İki hafta önce yazarlara tahmin yaptırmıştık. Siz ilk üçteki takımların ikişer maçını bildiniz. Bu altıda altının sırrı nedir? Aslında ön yargısız, gerçekten ön yargısız baktığımızda, futbolu ve takımları da biraz biliyorsanız, doğru olmasa bile mantıklı tahmin yapabiliyorsunuz. Benim şansım sonuçların mantıklı sonuçlar olmasıydı. Fenerbahçe'nin Gençlerbirliği maçı Saracoğlu'ndaydı. İşin mantığı, zor da olsa Fenerbahçe'nin kazanacağını gösteriyordu. Ama Denizli deplasmandı. Ve Denizli Fenerbahçe'ye çok ters gelecek özelliklere sahip bir takımdı. O maçı Denizli'nin alacağını hissediyordum. Ama Gaziantep maçını Fenerbahçe alacak; öyle görüyorum. Galatasaray'a gelince... Onların galibiyetleri normaldi. Çok fazla müneccimlik yapmaya gerek yoktu. Trabzon'un Sakarya maçını kazanacağını bilmek için çok fazla futbol bilgisine ihtiyaç yok. Beşiktaş-Trabzon maçını Beşiktaş'a vermemin nedeni Rıza Hoca'nın bu maçta çok hırslı olacağını bilmemdi. Rıza Çalımbay, Galatasaray'dan sonra ikinci bir derbiyi kaybetmeyi göze alamazdı. Rüştünü ispat için ne yapacak, edecek, önce Trabzon'u kilitleyecek, sonra da maça oynayacaktı. Nitekim öyle oldu.
Milli Takım, içeride Arnavutluk ve deplasmanda Gürcistan ile puan kaybına tahammülü olmayan iki maça çıkıyor. Kazanmak zorunda olduğumuz bu iki maçta Nihat'sız bir galibiyet formülü üretebilecek miyiz? Nihat'ın olmadığı Türk Milli Takımı'nda gol yollarında benim en fazla umut bağladığım isimler Tuncay, Necati ve Fatih Tekke. Özellikle Tuncay ve Necati, Arnavutluk maçında kilit futbolcular. Savunmada İbrahim Toraman ile Koray'ın olması Arnavutluk'un gol yollarını tıkar gibi geliyor bana.

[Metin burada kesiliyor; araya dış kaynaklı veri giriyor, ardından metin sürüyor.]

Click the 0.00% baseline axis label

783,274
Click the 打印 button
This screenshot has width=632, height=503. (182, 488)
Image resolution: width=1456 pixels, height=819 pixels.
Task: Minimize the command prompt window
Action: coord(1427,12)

Altı puan olur mu? Arnavutluk maçındaki üç puanı görmeden hiçbir şey söylemem. Bence, bütün Türkiye iki maça değil, sadece Arnavutluk maçına fikslenmeli. O maçtaki üç puan her şeyden önemli. Önce Arnavutluk. Bu maç bittikten sonra düşünürüz. Çünkü Arnavutluk ve Gürcistan maçları birbirlerinden çok farklı iki maç. Çok farklı iki taktik. Biri içeride, biri dışarıda. İki takım arasında çok fark var. Onun için her şeyden önemlisi önce Arnavutluk'u yenmek.